And now, am I now fucking up this piece? I just kept looking at it and looking at it. And I needed to keep going- to fix the light again. When this is somewhat try I wil be able to galze over it anew- and we'll see what happens then.
This is where the painting really begins. The wash- glazing. I used lamp black, raw umber, a dash of liquin, and linseed oil. I read where people suggest to glaze with thinner and oil paint out of the tube- yuck- that's fucking ill. Thinner destroys the oil in the paint. Doing it with thinner- you're basically scattering the pigment in little clumps all over the surface. Gross. Instead, doing it with linseed oil as thinner- you get a really rich beautiful glaze. It takes a little time to glaze over. I apply with a medium brush, like an inch flat brush. As the minutes go by- it dries a little bit (if you used liquin)- and then your brushstrokes will soften the glaze and do away with brushstroke giveaways. Glazing really brings the painting together. Painters like Rembrandt used to do many many glazes- in between they would paint, and glaze, and paint, and glaze. A long process, a lot of work. As I am finding out- but truly wonderful and fun to do. It's a real meditation.
I was disillusioned with step 4 of this painting. It was missing character. Again, the magic words.. fuck it- and I went for my cure all- *line*. I love line. So black it is, and I bring the painting back as a drawing. It's not quite a formal piece anymore- is it? But it's interesting.
After the first layer of oil was down- it looked boring and soft- not at all my style. So I thought- fuck it. And let myself relax some. I mixed some cadmium red with the base skin tone (which was indian red, white, and yellow ochre)- to create two shades of red, to go over the shirt. Beautiful thing about oil- the character- with two colors you can go over something like this graphite and acrylic underpaiting and it looks like you're using a million reds.
This is the first layer of paint. I tried to set up for this painting in a formal fassion. Mixing the colors carefully for a proper palette. It took many hours, it felt wonderful to do so, to smell the paint again. It has such a peculiar scent. It was hard looking at this- in contrast with the previous steps, a lot is lost. But so it must be! Onwards we go! To infinity, and beyond!
Here I went in with acrylic. And I highlight some areas. I can always go back in over the acrylic and lay more graphite. It's really beautiful how a brush wet with acrylic blends over graphite.

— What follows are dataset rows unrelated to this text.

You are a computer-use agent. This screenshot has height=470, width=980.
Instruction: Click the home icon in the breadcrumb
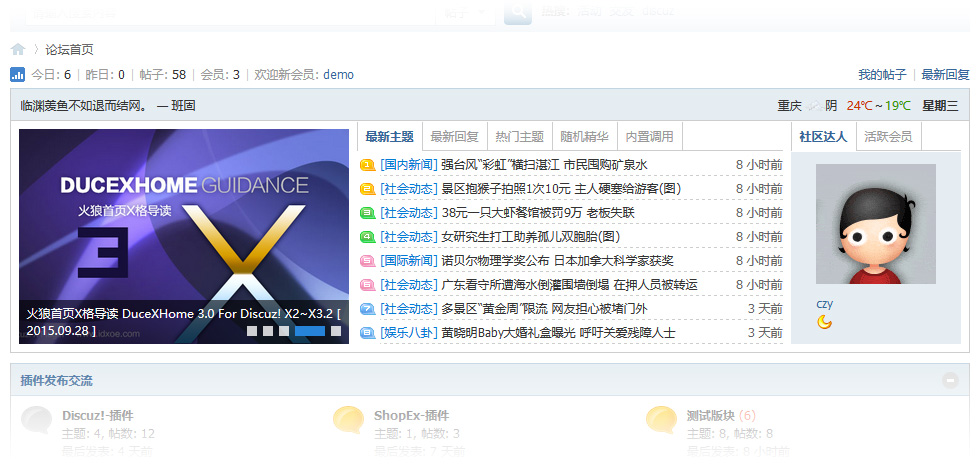click(x=18, y=49)
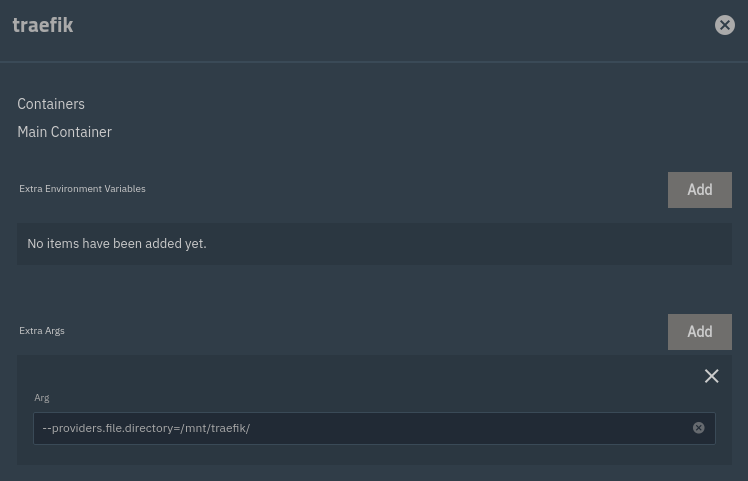Click the --providers.file.directory text value
The width and height of the screenshot is (748, 481).
pos(146,428)
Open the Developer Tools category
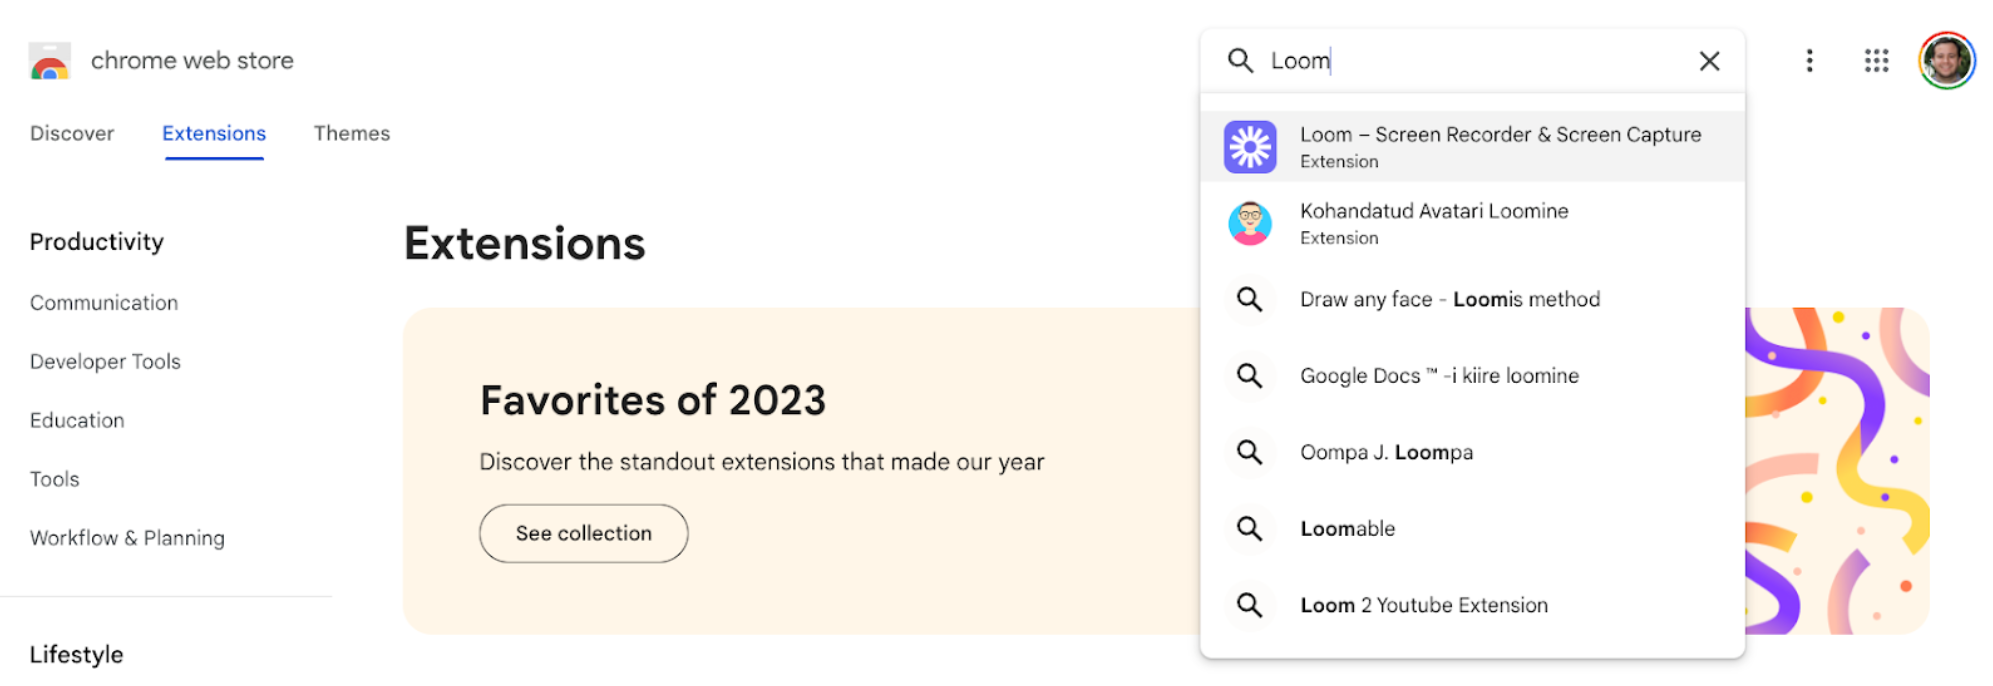The image size is (1993, 686). pyautogui.click(x=105, y=361)
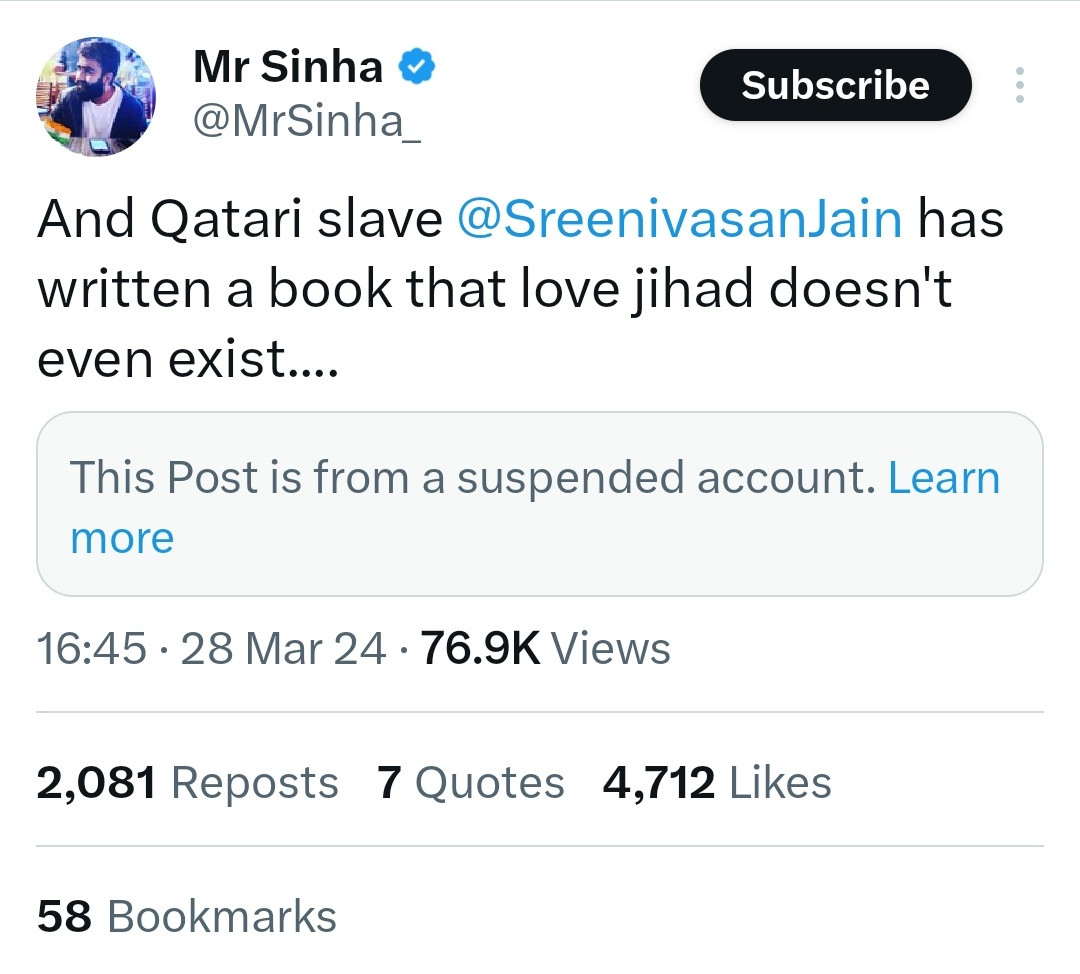The height and width of the screenshot is (974, 1080).
Task: Subscribe to Mr Sinha
Action: [x=835, y=85]
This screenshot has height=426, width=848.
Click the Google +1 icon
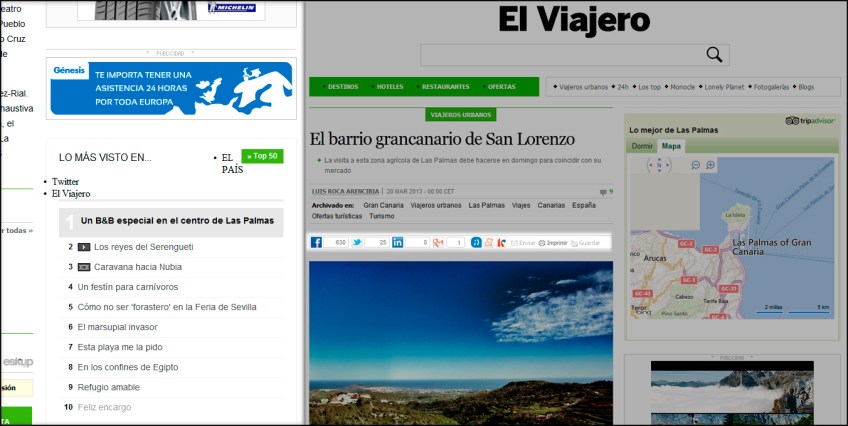(437, 243)
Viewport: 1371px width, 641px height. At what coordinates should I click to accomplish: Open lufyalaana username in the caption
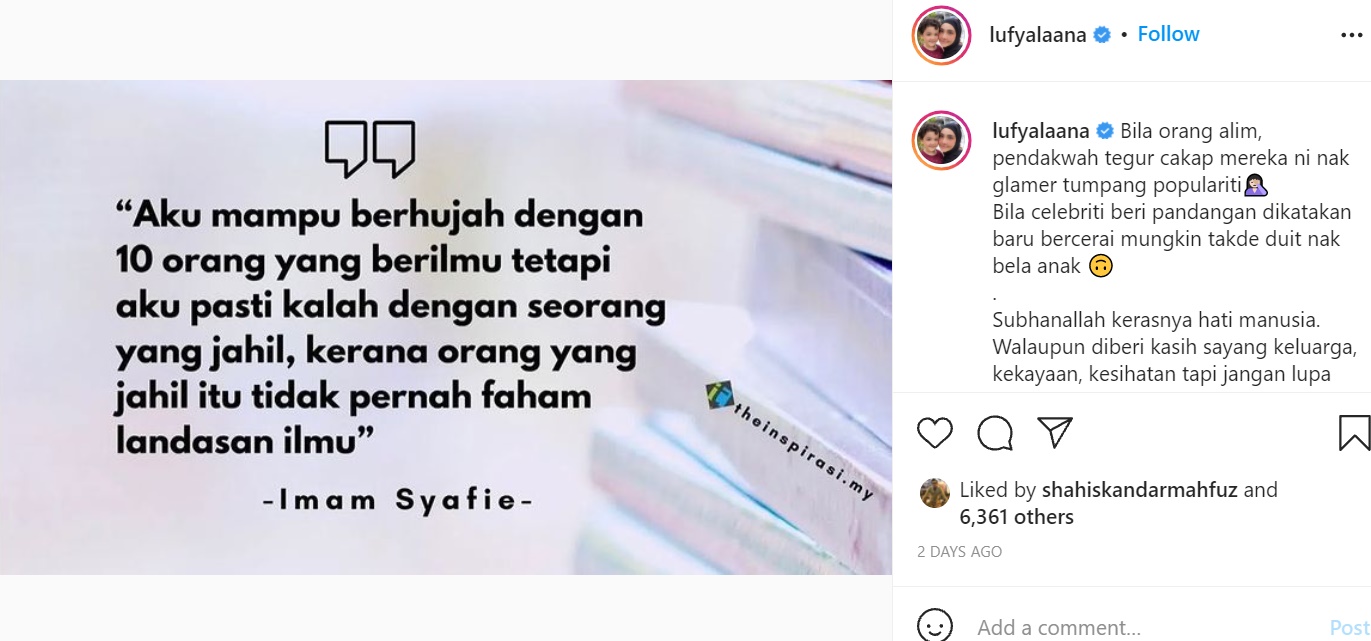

This is the first down of the piece. I used a graphite stick, 8B, super thick with pigment and low binder. There's no wood in this thing- just the graphite, coated in a thin film of plastic- to keep your little fingers from getting black- as if. I smooth out with a 'blending stump, this is really rolled up paper. You can see how big it is on the lower left on top of the piece. The stump becomes very dirty with use, I like it. I use it as a pencil even. It makes all the difference to use a stump for blending out areas. The pencil as is can be used to sharpen a line- accentuate a detail- a meeting of light and dark. The size of this is approximately 22 by 28 inches.